Growers in the Southeast have the ability to grow muscadine, a grape that is native to the United States.
Frank Humphries, an enology research associate at the center, said, “I feel like the Southeast … has a niche in the opportunity to grow muscadines, and I believe growers should take full advantage of that.”
Humphries said these grapes have unique qualities, including health benefits, which give growers a valuable marketing tool for muscadines.
Muscadine grapes can tolerate Pierce’s disease (PD), a bacterial disease that invades and eventually kills the non-native European grape varieties. This tolerance makes it easier for Southeast growers to produce the native grapes.
Tsolova said in addition to the growth of muscadines, growers are interested in producing European variety grapes for the traits that are successful in the market, such as flavor and size. These varieties, however, are highly susceptible to PD. Therefore, the center’s breeding program works to create new varieties that have the traits growers want in addition to the PD resistance.
Other U.S. universities have been testing these varieties as well. Tsolova said while these varieties did grow and survive in the Southeast, there was still a high level of disease pressure that reduces the quality of the grapes. While PD is the main disease, there are other fungal pathogens and diseases that cause issues for growers.

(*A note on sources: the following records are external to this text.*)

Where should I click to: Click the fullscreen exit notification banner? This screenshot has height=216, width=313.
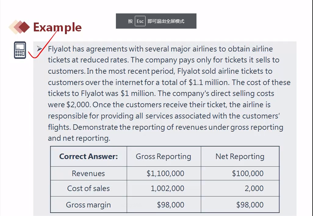(x=156, y=21)
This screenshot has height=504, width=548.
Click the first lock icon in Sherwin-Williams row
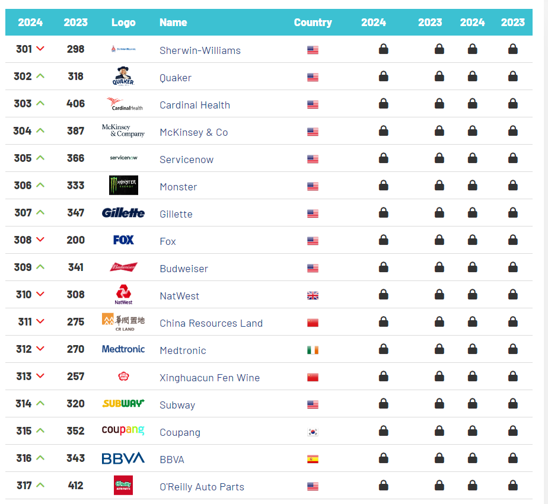(x=383, y=49)
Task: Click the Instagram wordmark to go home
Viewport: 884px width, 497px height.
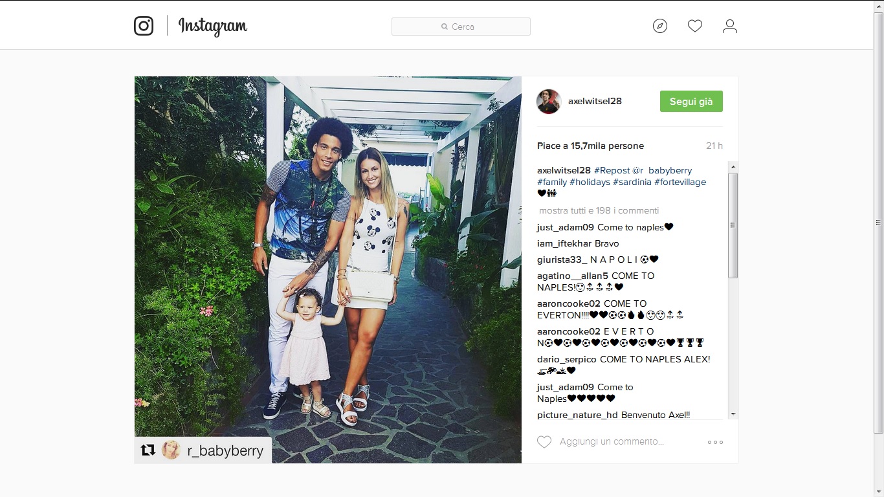Action: (x=212, y=27)
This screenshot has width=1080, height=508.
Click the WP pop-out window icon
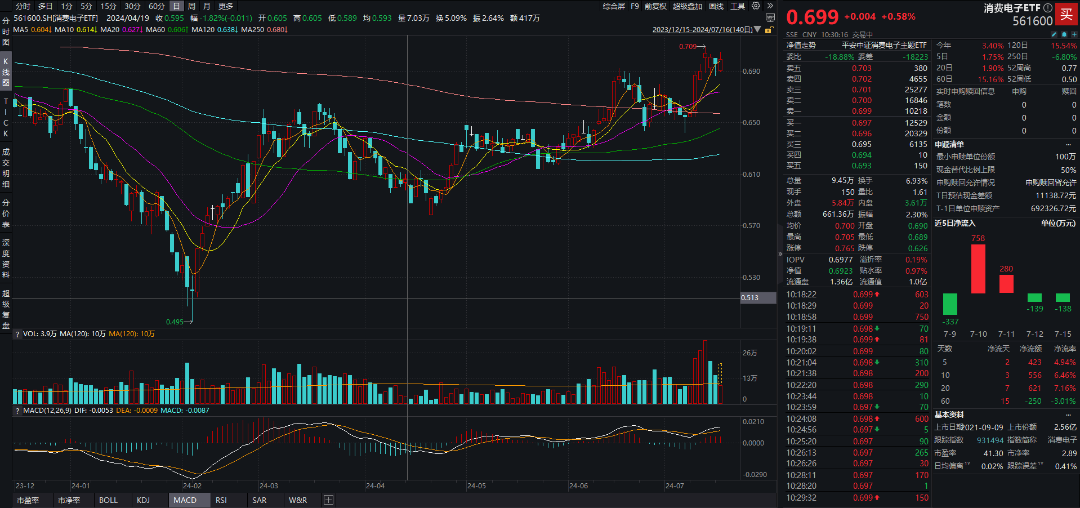[770, 17]
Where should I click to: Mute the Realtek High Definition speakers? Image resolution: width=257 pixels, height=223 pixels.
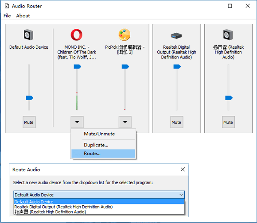click(x=228, y=122)
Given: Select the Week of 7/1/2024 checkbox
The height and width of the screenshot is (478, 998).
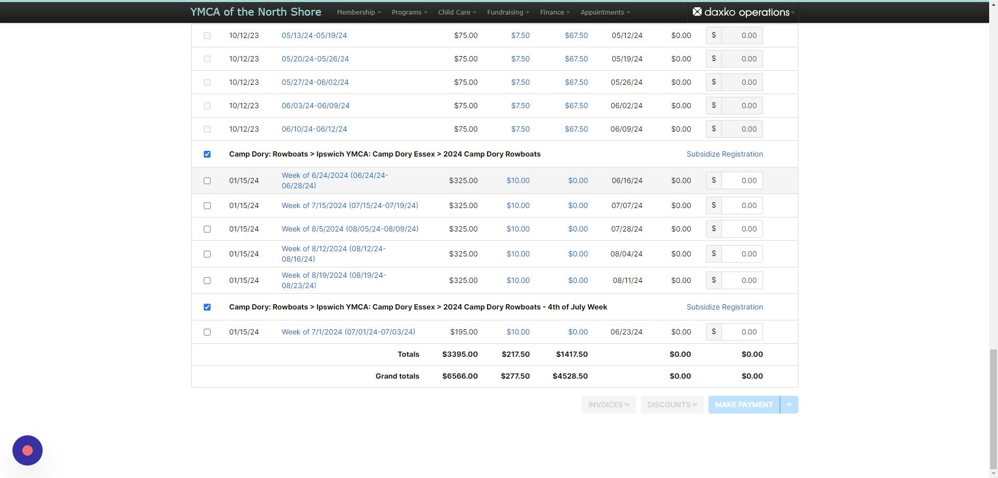Looking at the screenshot, I should (x=207, y=332).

In addition to traditional breeding methods, FAMU is working to sequence the entire genome of the muscadine grape. This would make breeding easier and more efficient by allowing researchers to “mark” a specific trait and come back to it in the new breeding selections. Examples of these traits are the color or size and shape of the fruit. Tsolova said researchers have the initial version of the genome sequence completed and are working to create a second, improved version.

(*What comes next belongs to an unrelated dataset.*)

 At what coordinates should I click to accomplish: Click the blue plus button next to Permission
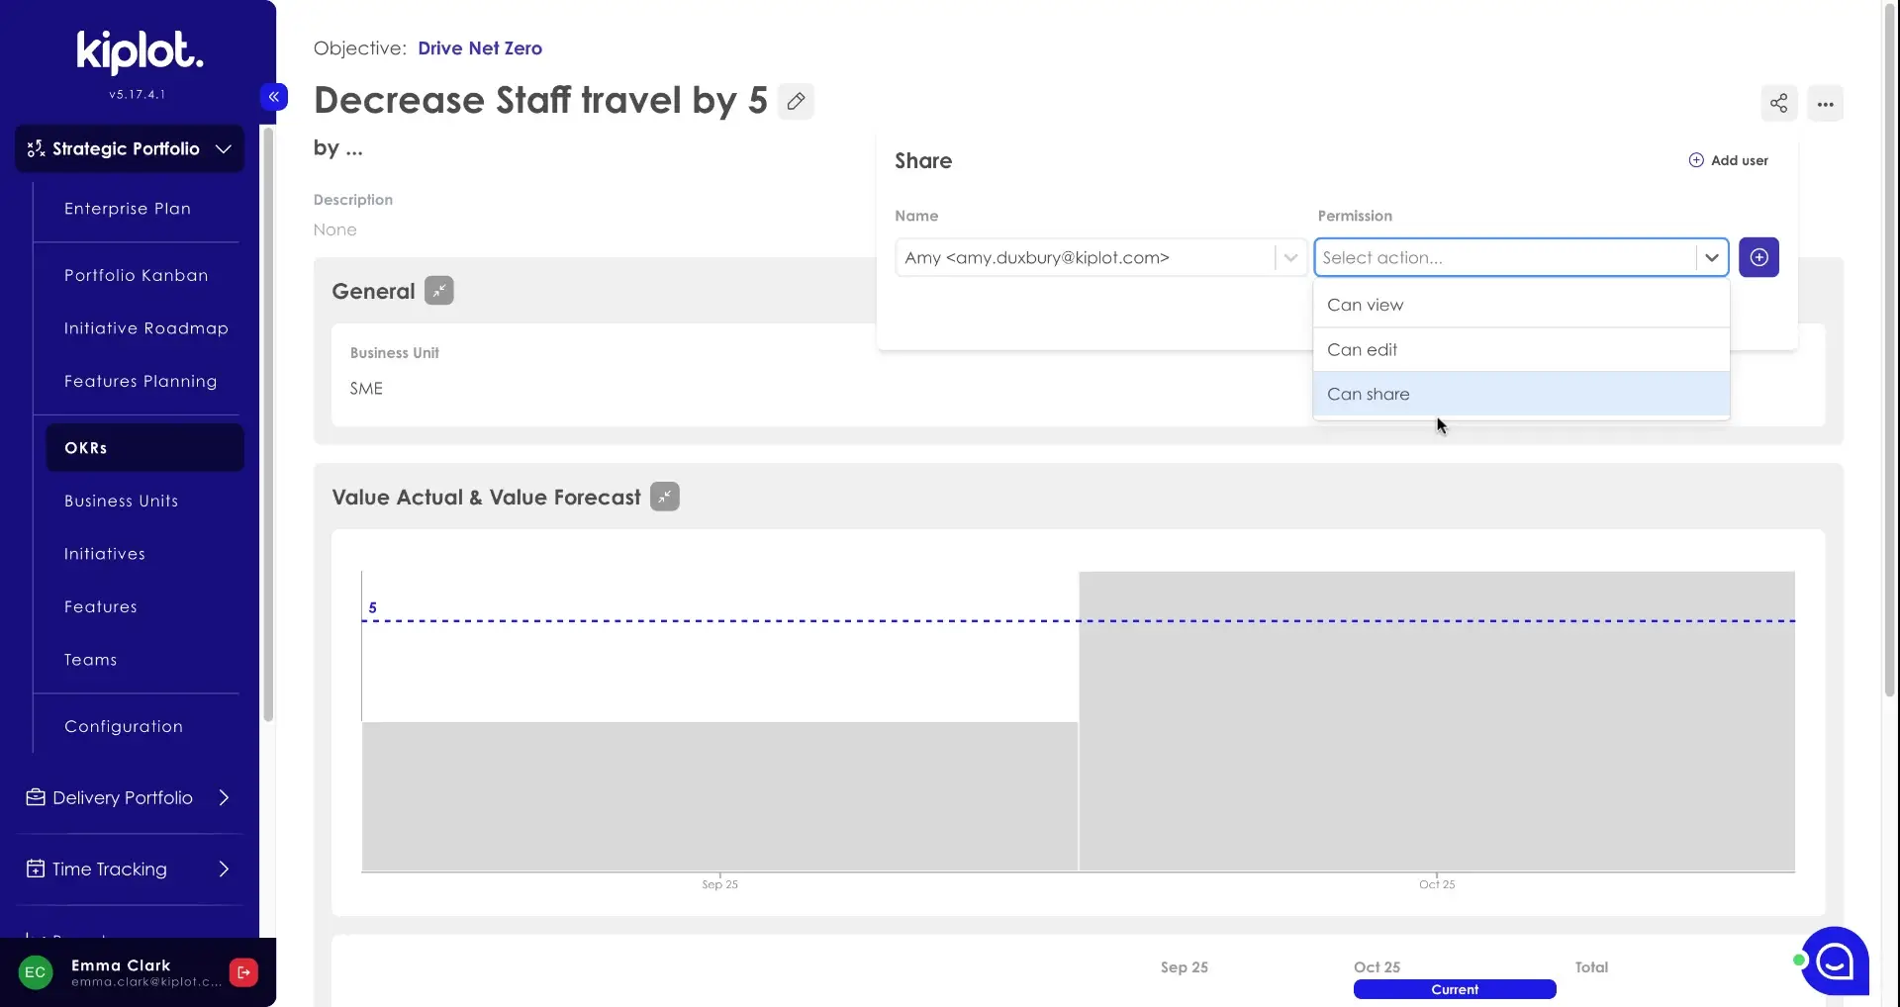pyautogui.click(x=1758, y=258)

According to Tsolova, the center was opened in 1978 to create possibilities for growers who wanted to be a part of the viticulture industry in the Southeast.

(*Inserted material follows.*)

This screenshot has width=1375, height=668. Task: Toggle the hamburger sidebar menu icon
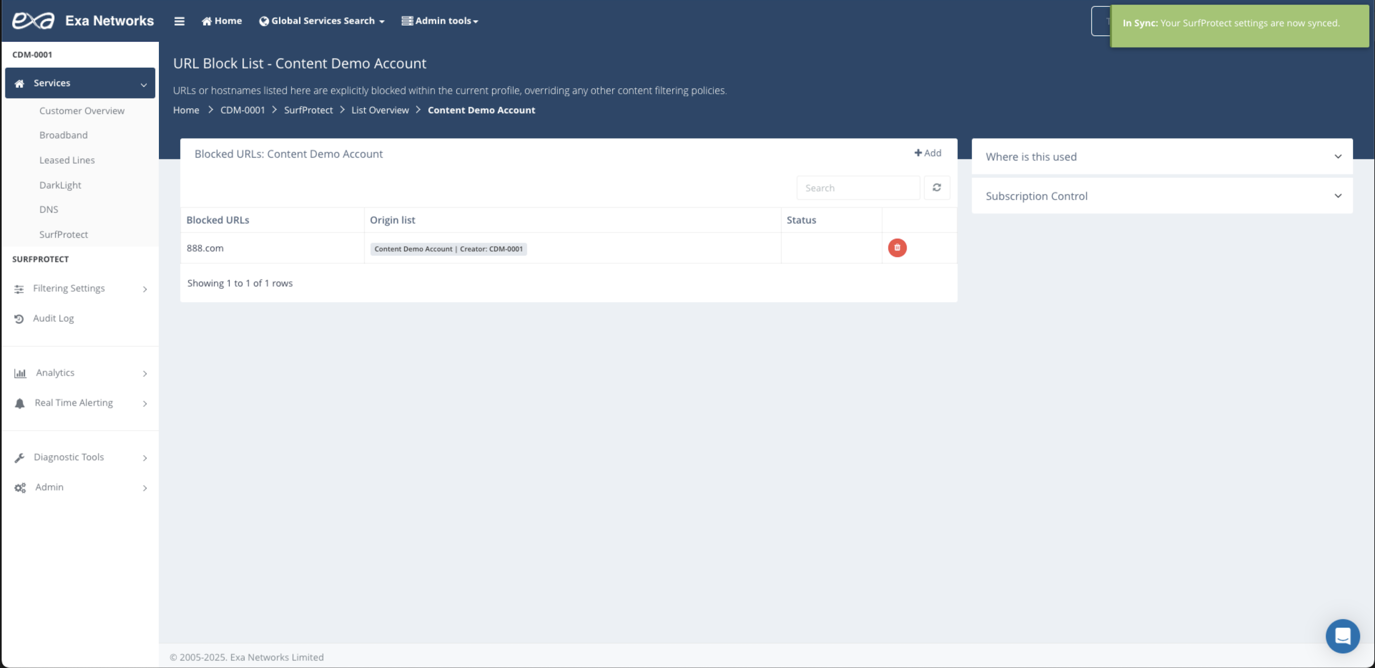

Projects and programs from the center allow researchers to accumulate information and share it with growers. Many Florida vineyards are small in size and may not have access to the same information that large producers in other parts of the world may have. To fix this, an online database is being created at the center to provide information on topics such as vinification and healthy qualities of the commercial muscadine grape varieties. This database will provide growers with information on issues they may face when it comes to grape and wine production.
The center provides growers with information and resources to help them be successful in the viticulture industry, fulfilling the mission and the original purpose for opening the center 40 years ago.